**Source document:**
-------------------------

CS 294-67, Spring 2011: Sequential Decisions: Planning and Reinforcement Learning
Reading list
This list is still under construction. An empty bullet item indicates more readings to come for that week.
Books
Week 1 (1/19): Agents, environments, Markov decision processes
- S+B 1, 3
Ch.1 gives a nontechnical motivation for studying RL and an extensive history. Ch.3 introduces the basic MDP definitions and Bellman equations
at some length, including some excellent examples (golf in particular).
- B+T 1, 2.1, 2.4
Ch.1 concisely summarizes the whole book, stressing the approach of sample-based function approximation. 2.1 and 2.4 define MDPs and give examples of MDP formulation.
- R+N, 2, 17.1.
Ch.2 explores the range of environment types, agent types, and agent-environment relationships. 17.1 defines MDPs less technically than B+T
and more concisely than S+B.
Week 2 (1/26): Dynamic programming
- S+B 4
A nice introduction to policy evaluation, policy improvement, policy iteration, and value iteration, with some helpful diagrams.
- B+T 2.2, 2.3.

-------------------------

**Material provided:**
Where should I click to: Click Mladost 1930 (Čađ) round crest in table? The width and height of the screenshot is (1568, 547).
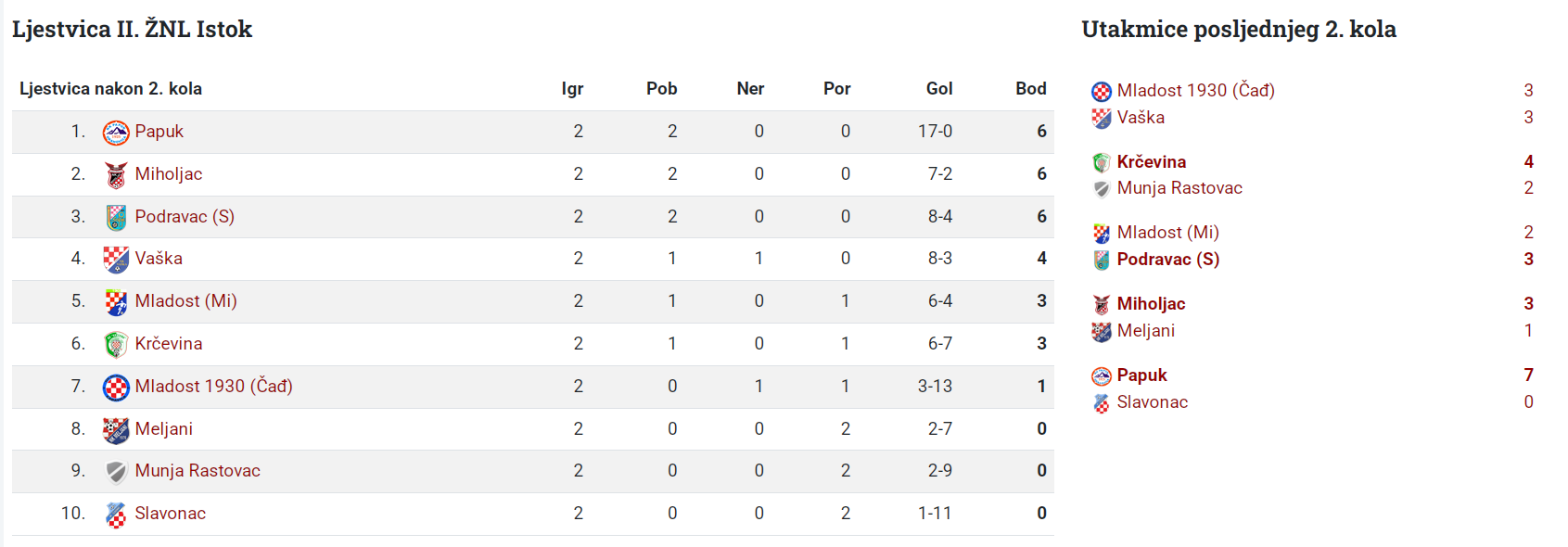point(116,388)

-------------------------

**Requests:**
**A)** Answer from the course reading list:
(i) Which example in S+B Ch.3 does the list call particularly excellent?
(ii) What date is given for Week 2?
(iii) Which reading defines MDPs less technically than B+T and more concisely than S+B?
**B)** Carry the course reading list forward from its final entry.
The material has nothing to do with the course reading list.

**Answers per task:**
**A)**
(i) Golf.
(ii) 1/26.
(iii) R+N 17.1.

**B)**
Technical introduction emphasizing operator formulations and convergence proofs. 2.2 covers episodic (stochastic
shortest-path) problems, while 2.3 covers continuing, discounted,
infinite-horizon problems. These sections are quite similar to each
other, but 2.2 is more complicated. Focus primarily on 2.3, but refer
back to 2.2 as needed for some of the lemmas.
- R+N 17.2-3
Brief analysis of value and policy iteration with simplified proofs where possible.
Week 3 (2/2): Dynamic programming contd.
- Readings as for Week 2
- Optional Yinyu Ye, ``The Simplex and Policy-Iteration Methods are Strongly
Polynomial for the Markov Decision Problem with a Fixed Discount Rate.''
Unpublished manuscript, 2010.
[pdf]
Precise analysis of the runtime of policy iteration and
its connection to linear programming; good summary of the literature on this topic.
Week 4 (2/9): Partially observable MDPs
- R+N 17.4.
Explains how to reduce POMDPs to belief-state MDPs and describes a simple value iteration algorithm.
- Eric Hansen, ``Solving POMDPs by searching in policy space.''
In Proc. UAI-98.
[pdf]
Introduces a direct method of solving POMDPs by building finite
automata that simultaneously represent the policy and maintain the belief state.
- Joelle Pineau, Geoff Gordon, and Sebastian Thrun, ``Point-based value iteration: An anytime algorithm for POMDPs.''
In Proc. IJCAI-03.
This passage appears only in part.